Paul McCartney - The US Tour 2005

19.11.2005, Houston, TX; "Toyota Center"

 

 

 

McCartney soars to higher level 

By MICHAEL D. CLARK
The Beatles 101 class is over. On his current tour, Paul McCartney has taken his two-hour-plus stage show to a much more advanced level, and he brought a sold-out Houston crowd along for the ride.

Three years ago, McCartney came to the U.S. with a career-spanning, greatest-hits set built for even the most casual fan. Saturday at the Toyota Center he returned in support of his new album, Chaos and Creation in the Backyard, and a broad-based set list of songs culled from his days in Wings, the Beatles and even his pre-Beatles band, the Quarrymen.

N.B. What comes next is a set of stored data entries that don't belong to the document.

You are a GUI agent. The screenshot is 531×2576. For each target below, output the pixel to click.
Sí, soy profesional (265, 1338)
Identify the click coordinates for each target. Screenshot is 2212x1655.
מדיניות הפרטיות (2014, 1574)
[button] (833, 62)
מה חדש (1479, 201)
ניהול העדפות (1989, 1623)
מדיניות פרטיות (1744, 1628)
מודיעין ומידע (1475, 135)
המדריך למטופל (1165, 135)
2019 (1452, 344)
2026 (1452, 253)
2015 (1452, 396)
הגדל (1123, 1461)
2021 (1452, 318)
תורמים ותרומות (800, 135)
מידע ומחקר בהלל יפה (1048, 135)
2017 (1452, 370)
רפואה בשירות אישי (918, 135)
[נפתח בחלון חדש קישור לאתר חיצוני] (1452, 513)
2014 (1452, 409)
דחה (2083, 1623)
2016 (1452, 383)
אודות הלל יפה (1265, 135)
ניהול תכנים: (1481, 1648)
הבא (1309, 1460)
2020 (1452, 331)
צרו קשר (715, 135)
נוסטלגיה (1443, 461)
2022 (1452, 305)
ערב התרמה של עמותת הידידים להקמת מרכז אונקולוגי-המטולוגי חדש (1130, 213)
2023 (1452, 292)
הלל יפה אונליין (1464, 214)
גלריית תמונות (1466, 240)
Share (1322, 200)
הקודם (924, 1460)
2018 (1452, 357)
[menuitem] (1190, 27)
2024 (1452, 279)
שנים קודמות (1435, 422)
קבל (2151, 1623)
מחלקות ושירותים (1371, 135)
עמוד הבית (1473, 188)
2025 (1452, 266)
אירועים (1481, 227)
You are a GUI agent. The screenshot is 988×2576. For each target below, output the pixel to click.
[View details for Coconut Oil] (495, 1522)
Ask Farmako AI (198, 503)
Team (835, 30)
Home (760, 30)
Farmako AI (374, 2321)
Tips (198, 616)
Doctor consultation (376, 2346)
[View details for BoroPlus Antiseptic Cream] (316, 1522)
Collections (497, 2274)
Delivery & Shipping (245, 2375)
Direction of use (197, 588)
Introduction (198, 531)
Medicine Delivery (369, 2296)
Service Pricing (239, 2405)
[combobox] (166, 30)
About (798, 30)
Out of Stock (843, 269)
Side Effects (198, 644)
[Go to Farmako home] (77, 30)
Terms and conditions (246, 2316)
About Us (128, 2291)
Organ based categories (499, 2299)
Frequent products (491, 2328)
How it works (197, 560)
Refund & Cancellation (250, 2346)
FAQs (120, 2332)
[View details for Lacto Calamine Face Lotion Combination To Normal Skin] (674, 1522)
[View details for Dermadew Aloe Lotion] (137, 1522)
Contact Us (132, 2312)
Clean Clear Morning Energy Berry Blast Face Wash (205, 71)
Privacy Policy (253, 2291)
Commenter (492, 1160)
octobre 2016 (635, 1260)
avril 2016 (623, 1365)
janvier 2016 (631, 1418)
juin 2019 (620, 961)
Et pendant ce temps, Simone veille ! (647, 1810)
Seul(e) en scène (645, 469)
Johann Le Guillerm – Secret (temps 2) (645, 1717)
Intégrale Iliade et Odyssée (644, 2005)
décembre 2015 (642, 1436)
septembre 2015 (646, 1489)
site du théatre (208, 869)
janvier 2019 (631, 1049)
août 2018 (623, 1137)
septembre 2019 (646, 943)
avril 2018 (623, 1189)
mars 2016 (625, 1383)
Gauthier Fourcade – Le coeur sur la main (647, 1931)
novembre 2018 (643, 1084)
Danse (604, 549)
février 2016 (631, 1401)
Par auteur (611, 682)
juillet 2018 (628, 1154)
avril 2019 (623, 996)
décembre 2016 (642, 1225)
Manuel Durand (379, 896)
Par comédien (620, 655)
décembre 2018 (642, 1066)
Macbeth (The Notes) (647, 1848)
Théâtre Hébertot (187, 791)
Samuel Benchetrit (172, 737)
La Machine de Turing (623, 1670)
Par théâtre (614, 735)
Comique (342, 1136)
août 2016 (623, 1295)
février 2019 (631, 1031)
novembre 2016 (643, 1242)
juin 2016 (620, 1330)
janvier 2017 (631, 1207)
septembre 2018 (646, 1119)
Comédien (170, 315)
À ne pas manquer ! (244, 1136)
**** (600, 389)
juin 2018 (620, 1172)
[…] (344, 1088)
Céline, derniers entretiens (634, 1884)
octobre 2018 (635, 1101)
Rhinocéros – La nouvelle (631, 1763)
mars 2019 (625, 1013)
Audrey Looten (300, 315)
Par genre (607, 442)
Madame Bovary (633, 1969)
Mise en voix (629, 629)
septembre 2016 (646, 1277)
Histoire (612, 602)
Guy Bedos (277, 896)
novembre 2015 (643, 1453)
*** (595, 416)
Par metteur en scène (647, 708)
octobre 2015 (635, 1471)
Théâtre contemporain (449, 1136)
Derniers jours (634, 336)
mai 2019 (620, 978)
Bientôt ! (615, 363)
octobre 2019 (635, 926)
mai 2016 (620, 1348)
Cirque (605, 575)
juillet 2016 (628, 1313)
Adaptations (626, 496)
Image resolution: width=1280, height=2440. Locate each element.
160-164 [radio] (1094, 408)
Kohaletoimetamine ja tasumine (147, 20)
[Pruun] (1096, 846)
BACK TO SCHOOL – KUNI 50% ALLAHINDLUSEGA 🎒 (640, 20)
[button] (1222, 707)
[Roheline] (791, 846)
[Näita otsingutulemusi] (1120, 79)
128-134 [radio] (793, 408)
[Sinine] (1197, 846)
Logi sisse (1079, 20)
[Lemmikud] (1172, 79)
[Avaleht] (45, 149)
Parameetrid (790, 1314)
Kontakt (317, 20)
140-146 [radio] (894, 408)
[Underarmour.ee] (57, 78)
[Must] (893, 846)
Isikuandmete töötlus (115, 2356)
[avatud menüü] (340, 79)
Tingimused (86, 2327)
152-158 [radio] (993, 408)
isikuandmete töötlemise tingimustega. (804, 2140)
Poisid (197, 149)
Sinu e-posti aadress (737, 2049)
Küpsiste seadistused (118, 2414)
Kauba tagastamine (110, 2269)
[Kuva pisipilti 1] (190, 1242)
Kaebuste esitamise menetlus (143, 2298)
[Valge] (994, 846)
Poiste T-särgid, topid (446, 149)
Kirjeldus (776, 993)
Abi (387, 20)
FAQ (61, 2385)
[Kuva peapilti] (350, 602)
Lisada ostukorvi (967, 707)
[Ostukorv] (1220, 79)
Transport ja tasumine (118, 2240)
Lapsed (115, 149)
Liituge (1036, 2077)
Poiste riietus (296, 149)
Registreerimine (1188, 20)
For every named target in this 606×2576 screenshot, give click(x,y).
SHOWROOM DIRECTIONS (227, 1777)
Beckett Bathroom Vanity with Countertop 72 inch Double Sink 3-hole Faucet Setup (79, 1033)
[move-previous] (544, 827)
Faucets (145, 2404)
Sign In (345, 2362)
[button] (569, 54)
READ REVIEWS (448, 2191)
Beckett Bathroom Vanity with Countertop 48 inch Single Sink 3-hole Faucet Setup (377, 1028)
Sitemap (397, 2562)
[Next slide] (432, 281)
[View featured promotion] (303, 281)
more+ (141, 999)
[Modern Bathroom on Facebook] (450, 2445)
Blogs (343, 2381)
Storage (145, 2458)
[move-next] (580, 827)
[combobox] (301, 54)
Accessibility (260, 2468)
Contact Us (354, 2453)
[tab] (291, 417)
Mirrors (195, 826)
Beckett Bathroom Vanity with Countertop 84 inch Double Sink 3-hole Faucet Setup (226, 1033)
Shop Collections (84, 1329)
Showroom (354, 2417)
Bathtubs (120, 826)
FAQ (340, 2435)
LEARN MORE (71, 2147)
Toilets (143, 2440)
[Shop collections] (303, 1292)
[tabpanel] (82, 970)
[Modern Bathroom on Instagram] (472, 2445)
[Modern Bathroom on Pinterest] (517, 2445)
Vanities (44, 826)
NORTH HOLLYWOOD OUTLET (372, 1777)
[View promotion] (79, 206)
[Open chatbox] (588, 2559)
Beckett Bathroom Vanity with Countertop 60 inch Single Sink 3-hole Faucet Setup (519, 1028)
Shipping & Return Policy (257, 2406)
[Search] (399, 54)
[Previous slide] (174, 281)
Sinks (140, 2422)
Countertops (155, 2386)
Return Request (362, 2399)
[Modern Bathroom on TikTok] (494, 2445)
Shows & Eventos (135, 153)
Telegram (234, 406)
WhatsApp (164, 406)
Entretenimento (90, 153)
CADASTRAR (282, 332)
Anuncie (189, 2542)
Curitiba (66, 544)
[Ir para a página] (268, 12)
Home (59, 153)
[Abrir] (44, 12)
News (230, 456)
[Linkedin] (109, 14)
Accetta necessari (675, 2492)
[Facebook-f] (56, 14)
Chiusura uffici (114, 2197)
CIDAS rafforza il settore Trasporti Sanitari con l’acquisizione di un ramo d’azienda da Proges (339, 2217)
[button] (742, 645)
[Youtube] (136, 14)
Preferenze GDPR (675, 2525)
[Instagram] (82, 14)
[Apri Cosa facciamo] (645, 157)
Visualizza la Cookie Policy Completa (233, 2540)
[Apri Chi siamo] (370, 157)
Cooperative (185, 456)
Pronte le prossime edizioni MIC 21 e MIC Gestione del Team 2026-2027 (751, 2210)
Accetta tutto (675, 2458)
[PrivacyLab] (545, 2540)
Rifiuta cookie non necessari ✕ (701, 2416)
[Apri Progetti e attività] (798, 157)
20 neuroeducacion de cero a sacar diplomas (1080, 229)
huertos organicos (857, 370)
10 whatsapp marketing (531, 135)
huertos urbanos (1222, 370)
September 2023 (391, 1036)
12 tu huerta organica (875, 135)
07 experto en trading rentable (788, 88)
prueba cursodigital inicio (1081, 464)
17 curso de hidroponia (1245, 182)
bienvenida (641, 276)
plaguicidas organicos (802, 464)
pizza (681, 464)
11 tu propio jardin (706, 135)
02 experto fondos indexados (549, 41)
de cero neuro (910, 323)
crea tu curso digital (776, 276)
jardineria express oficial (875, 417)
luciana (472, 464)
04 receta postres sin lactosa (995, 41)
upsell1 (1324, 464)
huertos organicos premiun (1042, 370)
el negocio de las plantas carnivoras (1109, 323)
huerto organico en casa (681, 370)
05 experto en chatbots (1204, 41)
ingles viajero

For the die-hard crowd of fifty- and sixty-somethings that made up the majority of the audience, McCartney served up some lesser-known Beatles favorites such as I'll Follow the Sun and Good Day Sunshine for the first time in a long time and possibly for the last time ever.

The influential pull that the Beatles and McCartney had on rock 'n' roll could be seen in the faces of the fans.

Tucked between all the adults were listeners of all ages, including two shirtless kids with McCartney's initials painted on their torsos, rocking out as though they were watching Nickelback or Staind. McCartney gave them plenty of memorable moments and even whipped up a few daring song choices.

Magical Mystery Tour wasn't as effective an opening song as Hello, Goodbye was three years ago, but it did offer an enormity to the occasion heightened by the deafening audience screams in between verses.

McCartney's risks provided some of the best and worst moments of the show. The decision to feature forgotten solo song Flaming Pie as the second song briefly broke the early rush of momentum. But the skiffle-influenced guitar and harmonica harmonies of I'll Get You (the flip side of She Loves You in 1963) was the audio equivalent of finding a forgotten $100 bill in a pants pocket. You didn't realize it was lost until you found it.

Among the most enjoyable early songs were two that McCartney called "smoochy songs": Til There Was You and In Spite of All the Danger, both of which date to his days in the pre-Beatles band the Quarrymen.

In those moments, the joy on McCartney's face as he relived his past reminded listeners of a younger artist, an enthusiastic musician who once was seen with John, George and Ringo working a hard day's night in British and German clubs more than 40 years ago.